MATERIAL PROVIDED →
=== Section Start ===
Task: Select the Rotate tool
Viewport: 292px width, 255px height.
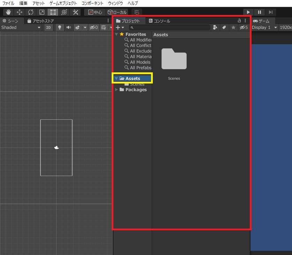Action: coord(31,12)
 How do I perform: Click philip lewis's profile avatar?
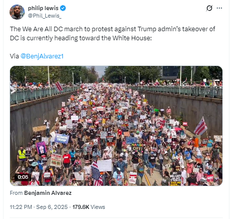[17, 12]
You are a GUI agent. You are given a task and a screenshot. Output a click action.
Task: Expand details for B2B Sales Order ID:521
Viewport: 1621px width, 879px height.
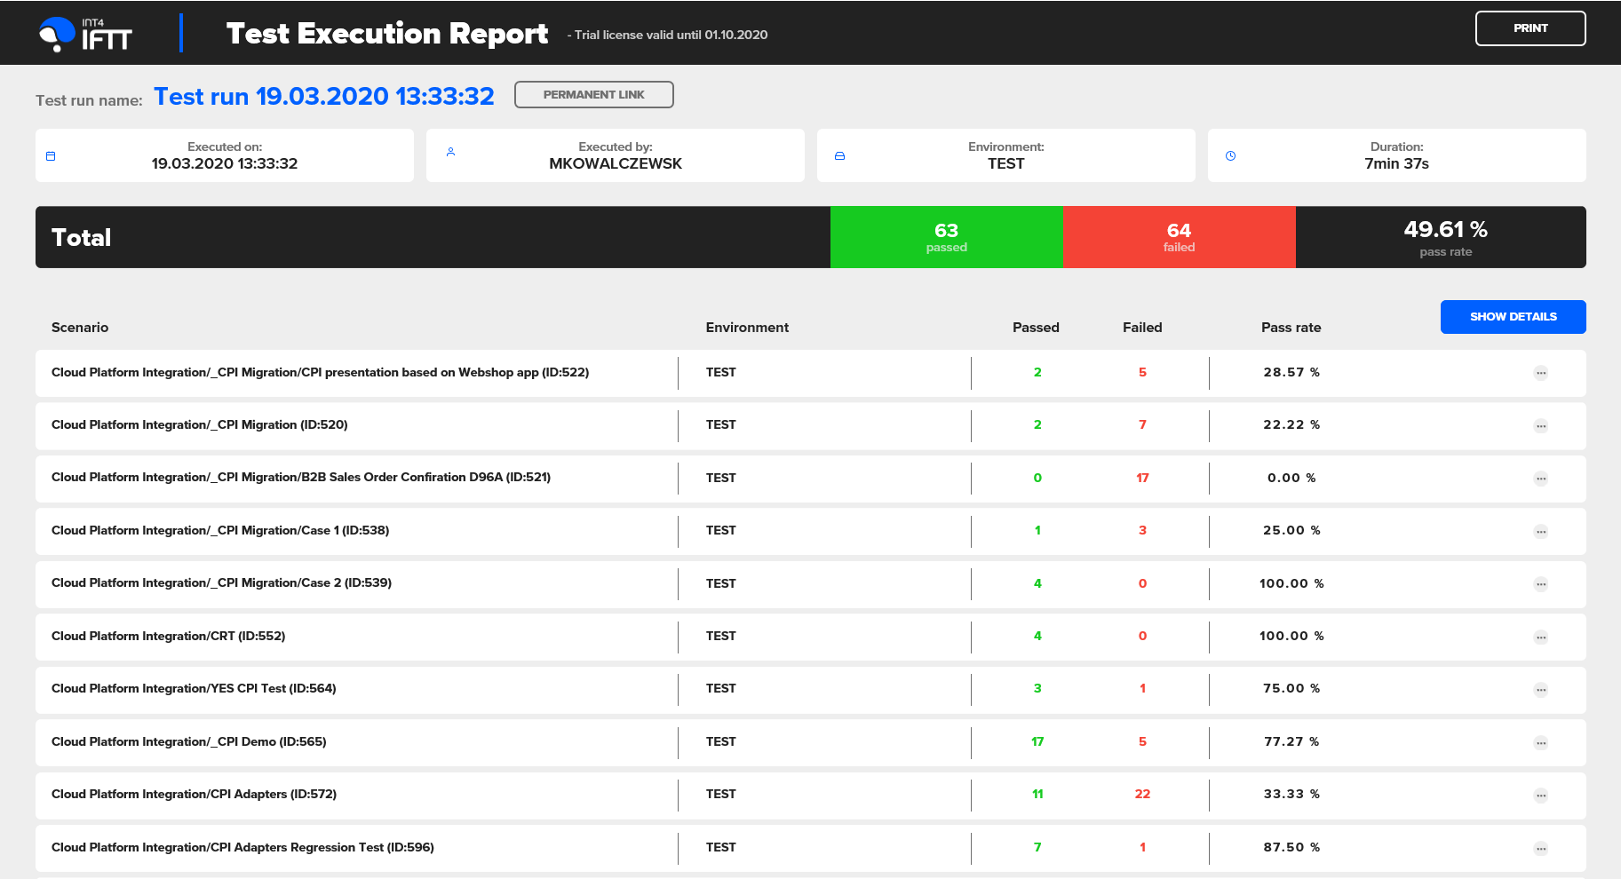point(1540,479)
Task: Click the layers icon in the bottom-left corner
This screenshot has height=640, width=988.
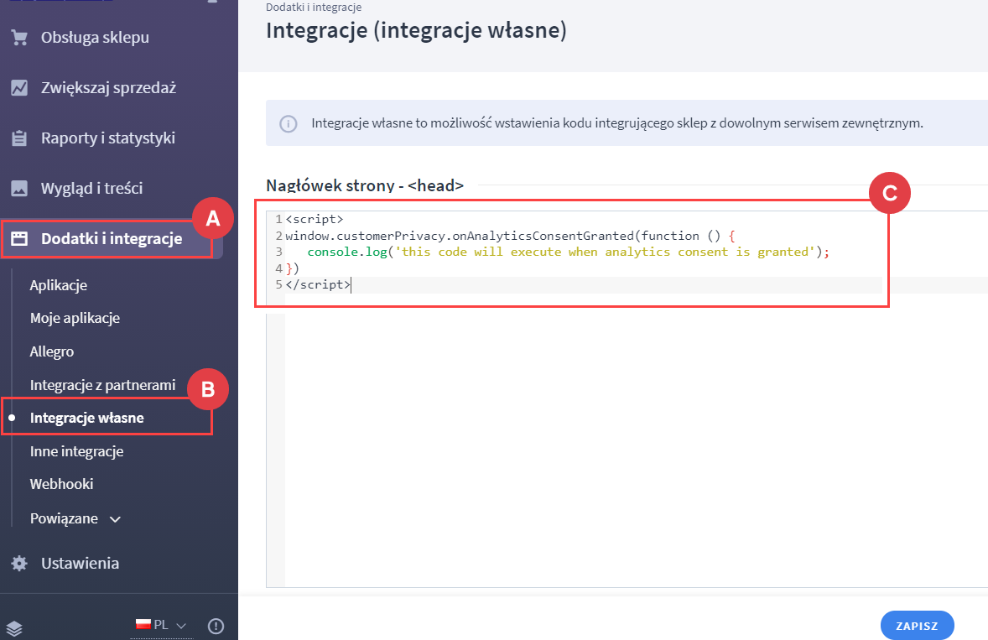Action: point(14,627)

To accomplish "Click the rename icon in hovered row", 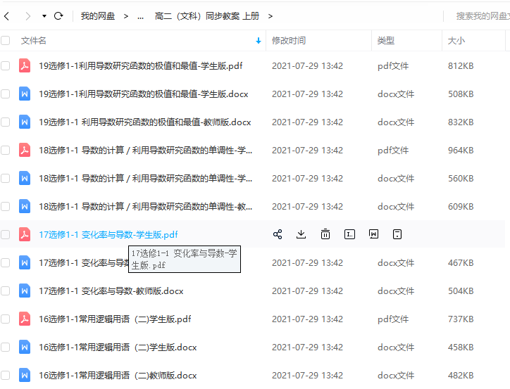I will 349,234.
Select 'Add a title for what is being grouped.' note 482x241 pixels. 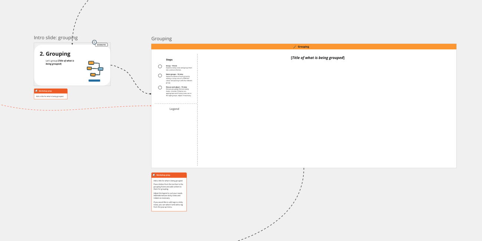click(50, 96)
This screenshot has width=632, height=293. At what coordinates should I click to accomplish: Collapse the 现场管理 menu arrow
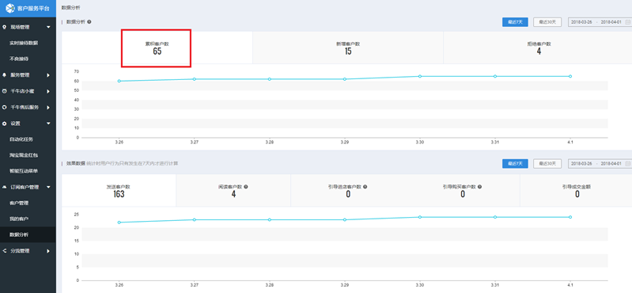48,27
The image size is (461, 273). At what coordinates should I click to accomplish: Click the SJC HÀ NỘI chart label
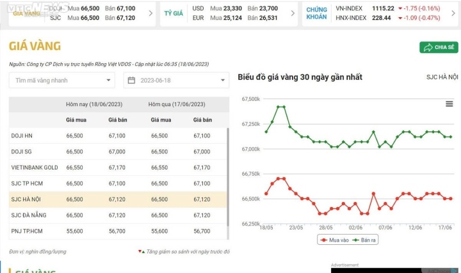pyautogui.click(x=442, y=77)
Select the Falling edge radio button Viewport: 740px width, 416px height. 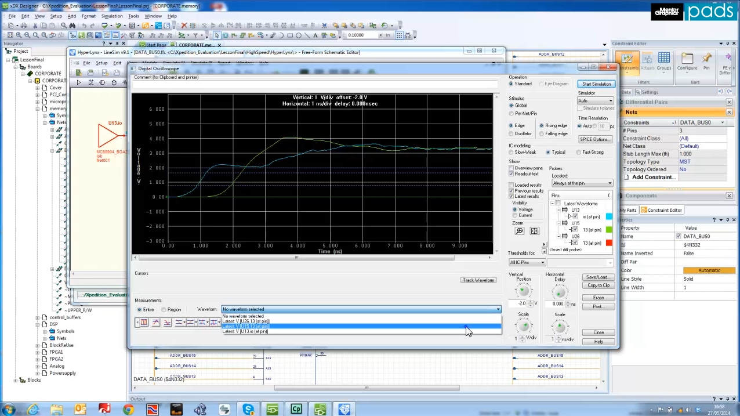click(542, 133)
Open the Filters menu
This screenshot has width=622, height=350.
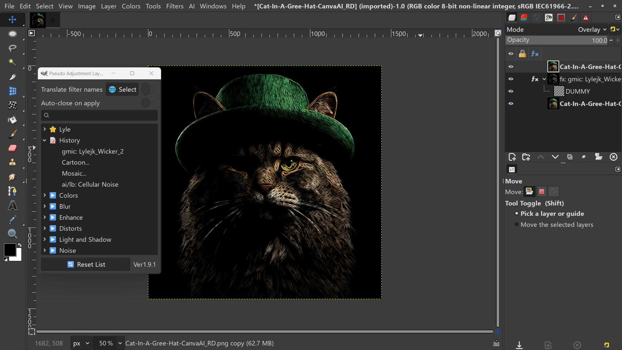click(x=175, y=6)
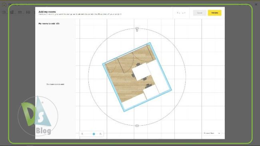Click the yellow Validate button
The height and width of the screenshot is (146, 260).
point(214,13)
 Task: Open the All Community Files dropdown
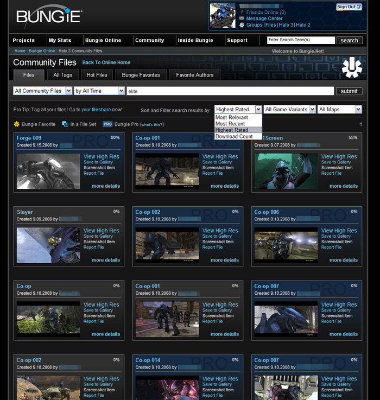42,91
=== Section End ===
TASK PROMPT → Up to and including the line that holds "You are a GUI", restate word for word each line of the records from their start, and only those lines, leaving out the pictures.

TASK ANSWER →
Task: Select the Rotate tool
Viewport: 292px width, 255px height.
Action: coord(31,12)
 How do I perform: Click philip lewis's profile avatar?
[17, 12]
You are a GUI agent. You are given a task and a screenshot. Output a click action.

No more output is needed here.